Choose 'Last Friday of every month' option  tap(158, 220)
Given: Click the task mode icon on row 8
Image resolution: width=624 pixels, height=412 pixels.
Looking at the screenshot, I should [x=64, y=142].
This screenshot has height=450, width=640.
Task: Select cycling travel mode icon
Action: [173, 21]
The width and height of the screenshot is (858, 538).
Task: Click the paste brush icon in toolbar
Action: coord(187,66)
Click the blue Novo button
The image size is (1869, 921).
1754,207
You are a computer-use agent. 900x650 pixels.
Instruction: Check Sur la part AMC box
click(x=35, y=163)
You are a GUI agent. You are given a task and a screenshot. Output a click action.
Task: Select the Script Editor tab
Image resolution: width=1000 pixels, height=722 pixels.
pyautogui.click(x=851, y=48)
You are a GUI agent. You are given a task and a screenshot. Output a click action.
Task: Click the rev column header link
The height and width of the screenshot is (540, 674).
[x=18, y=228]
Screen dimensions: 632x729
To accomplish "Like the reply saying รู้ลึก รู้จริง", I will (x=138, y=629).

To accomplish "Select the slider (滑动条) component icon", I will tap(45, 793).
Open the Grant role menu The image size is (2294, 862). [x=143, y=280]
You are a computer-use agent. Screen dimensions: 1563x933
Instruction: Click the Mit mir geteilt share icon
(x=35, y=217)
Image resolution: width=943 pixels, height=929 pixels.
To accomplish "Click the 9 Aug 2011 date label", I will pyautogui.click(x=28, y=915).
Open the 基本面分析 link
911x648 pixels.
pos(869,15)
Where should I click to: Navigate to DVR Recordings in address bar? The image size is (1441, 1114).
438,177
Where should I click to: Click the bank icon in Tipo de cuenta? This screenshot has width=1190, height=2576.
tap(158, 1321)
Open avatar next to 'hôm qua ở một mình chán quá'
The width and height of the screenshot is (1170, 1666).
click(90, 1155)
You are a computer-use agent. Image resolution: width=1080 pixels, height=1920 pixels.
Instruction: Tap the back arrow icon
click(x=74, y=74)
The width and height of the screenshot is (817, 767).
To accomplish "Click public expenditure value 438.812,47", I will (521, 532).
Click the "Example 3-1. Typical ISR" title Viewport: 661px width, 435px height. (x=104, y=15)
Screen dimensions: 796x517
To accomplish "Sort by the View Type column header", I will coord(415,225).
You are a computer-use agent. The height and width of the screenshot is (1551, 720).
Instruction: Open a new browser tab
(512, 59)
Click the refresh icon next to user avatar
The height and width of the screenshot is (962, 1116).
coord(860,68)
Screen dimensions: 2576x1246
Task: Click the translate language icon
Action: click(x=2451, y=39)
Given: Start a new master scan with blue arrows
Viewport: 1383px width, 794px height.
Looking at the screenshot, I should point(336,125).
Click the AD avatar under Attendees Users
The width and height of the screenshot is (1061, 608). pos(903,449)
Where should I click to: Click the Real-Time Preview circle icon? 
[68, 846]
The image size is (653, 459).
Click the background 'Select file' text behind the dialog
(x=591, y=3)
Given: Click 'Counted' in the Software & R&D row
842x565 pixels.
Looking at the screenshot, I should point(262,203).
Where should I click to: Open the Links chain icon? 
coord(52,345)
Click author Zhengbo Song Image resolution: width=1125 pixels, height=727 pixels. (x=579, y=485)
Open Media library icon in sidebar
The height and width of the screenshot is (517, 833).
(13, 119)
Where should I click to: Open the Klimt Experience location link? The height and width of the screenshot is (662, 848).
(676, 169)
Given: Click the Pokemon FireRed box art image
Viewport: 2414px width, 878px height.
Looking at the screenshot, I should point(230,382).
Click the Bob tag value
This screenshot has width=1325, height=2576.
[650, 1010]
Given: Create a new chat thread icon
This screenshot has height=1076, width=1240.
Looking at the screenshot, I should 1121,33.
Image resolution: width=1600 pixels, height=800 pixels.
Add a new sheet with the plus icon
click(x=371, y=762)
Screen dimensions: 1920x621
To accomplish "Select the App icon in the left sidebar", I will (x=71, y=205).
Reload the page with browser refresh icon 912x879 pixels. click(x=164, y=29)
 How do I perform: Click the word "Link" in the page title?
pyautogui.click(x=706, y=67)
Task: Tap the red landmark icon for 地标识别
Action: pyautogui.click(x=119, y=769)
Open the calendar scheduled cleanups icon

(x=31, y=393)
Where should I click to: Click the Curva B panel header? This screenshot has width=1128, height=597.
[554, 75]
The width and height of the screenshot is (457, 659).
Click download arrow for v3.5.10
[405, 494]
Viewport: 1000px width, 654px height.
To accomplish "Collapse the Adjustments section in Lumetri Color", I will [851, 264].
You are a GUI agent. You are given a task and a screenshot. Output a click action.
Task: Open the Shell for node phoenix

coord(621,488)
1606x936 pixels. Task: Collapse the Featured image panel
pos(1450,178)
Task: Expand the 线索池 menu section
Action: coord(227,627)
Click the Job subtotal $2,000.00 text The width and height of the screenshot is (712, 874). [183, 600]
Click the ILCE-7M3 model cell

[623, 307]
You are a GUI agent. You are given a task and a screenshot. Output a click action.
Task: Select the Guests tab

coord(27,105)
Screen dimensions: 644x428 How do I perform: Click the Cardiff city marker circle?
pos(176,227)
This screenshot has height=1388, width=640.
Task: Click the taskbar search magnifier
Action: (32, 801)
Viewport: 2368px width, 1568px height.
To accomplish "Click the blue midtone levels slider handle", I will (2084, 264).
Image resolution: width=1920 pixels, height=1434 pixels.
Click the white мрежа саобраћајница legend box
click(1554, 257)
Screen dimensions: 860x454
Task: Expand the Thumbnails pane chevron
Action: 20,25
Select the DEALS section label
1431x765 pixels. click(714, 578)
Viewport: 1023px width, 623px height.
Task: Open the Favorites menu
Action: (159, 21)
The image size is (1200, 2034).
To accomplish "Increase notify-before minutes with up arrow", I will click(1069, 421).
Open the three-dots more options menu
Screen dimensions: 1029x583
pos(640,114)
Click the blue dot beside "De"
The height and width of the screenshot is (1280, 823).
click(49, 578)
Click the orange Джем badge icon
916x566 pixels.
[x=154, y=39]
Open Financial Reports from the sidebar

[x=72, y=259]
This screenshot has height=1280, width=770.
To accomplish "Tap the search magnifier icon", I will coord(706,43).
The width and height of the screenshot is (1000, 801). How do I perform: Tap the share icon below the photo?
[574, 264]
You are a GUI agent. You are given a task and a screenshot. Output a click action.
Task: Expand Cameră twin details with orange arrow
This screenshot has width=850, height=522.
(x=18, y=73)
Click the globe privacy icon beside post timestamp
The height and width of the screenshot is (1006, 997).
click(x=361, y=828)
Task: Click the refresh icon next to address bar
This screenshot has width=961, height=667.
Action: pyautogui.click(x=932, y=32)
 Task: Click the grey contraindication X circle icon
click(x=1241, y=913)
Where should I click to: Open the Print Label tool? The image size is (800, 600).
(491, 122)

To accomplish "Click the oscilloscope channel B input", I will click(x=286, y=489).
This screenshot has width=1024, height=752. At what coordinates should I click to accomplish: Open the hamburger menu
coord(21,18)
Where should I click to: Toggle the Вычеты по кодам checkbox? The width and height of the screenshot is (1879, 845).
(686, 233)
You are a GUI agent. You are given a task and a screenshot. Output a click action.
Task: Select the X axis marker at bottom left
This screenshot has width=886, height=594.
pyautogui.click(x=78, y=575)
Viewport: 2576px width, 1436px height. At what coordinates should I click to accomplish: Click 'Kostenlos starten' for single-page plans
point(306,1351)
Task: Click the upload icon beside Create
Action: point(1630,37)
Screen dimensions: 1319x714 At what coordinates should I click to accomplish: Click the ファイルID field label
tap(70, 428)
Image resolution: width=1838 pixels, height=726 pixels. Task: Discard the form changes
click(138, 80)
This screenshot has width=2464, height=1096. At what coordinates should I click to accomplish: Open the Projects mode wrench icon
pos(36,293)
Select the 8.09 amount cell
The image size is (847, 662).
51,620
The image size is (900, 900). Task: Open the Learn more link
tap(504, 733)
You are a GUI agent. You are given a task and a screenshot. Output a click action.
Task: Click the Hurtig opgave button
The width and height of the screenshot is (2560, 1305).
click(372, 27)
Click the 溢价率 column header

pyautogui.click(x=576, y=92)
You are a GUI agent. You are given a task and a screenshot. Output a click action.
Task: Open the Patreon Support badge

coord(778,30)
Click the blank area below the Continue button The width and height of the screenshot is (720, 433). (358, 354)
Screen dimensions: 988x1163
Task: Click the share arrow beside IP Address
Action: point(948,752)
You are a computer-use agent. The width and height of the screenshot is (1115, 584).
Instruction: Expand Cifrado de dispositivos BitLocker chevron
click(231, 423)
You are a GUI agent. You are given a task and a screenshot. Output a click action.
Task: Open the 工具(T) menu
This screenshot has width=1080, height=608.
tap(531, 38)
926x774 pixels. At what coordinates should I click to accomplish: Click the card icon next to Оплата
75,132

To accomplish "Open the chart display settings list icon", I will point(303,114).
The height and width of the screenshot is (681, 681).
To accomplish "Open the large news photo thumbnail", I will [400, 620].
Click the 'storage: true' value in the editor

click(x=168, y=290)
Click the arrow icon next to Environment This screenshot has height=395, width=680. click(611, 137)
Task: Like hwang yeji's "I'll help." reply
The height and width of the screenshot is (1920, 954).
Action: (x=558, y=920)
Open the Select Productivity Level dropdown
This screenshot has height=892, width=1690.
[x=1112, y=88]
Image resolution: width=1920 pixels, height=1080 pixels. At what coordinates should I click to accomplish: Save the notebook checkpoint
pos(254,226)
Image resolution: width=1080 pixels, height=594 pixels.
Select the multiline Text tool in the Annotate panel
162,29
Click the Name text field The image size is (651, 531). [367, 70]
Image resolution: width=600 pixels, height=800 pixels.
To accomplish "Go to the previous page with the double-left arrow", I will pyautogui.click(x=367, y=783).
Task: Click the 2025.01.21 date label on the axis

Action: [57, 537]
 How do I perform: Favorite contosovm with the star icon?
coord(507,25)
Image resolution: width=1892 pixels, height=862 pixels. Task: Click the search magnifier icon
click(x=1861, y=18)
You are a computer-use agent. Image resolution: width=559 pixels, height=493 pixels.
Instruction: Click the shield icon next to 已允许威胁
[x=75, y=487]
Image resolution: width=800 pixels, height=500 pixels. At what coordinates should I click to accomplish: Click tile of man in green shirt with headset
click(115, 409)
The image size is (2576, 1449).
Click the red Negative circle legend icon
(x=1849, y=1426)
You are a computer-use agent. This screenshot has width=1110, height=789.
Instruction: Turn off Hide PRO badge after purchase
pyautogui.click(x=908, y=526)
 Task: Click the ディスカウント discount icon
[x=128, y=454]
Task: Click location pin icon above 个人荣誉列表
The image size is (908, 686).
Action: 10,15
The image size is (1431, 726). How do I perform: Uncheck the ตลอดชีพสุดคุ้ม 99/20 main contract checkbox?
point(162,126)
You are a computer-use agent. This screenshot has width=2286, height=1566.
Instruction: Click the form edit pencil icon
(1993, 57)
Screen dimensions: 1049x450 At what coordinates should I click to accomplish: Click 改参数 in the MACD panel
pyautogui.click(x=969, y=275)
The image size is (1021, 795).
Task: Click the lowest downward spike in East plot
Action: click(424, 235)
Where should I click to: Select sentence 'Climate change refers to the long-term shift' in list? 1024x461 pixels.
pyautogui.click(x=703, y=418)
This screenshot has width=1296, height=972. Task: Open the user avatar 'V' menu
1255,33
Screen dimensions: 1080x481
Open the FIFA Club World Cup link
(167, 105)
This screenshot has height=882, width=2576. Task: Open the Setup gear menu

Exercise prompt ->
Give the data above as a numbered list, from the line containing "has width=1110, height=789." through the end of the data, leaving out any blank lines.

Solution ->
1. You are a computer-use agent. This screenshot has width=1110, height=789.
2. Instruction: Turn off Hide PRO badge after purchase
3. pyautogui.click(x=908, y=526)
4.  Task: Click the ディスカウント discount icon
5. [x=128, y=454]
6. Task: Click location pin icon above 个人荣誉列表
7. The image size is (908, 686).
8. Action: 10,15
9. The image size is (1431, 726). How do I perform: Uncheck the ตลอดชีพสุดคุ้ม 99/20 main contract checkbox?
10. point(162,126)
11. You are a computer-use agent. This screenshot has width=2286, height=1566.
12. Instruction: Click the form edit pencil icon
13. (1993, 57)
14. Screen dimensions: 1049x450 At what coordinates should I click to accomplish: Click 改参数 in the MACD panel
15. pyautogui.click(x=969, y=275)
16. The image size is (1021, 795).
17. Task: Click the lowest downward spike in East plot
18. Action: click(424, 235)
19. Where should I click to: Select sentence 'Climate change refers to the long-term shift' in list? 1024x461 pixels.
20. pyautogui.click(x=703, y=418)
21. This screenshot has width=1296, height=972. Task: Open the user avatar 'V' menu
22. 1255,33
23. Screen dimensions: 1080x481
24. Open the FIFA Club World Cup link
25. (167, 105)
26. This screenshot has height=882, width=2576. Task: Open the Setup gear menu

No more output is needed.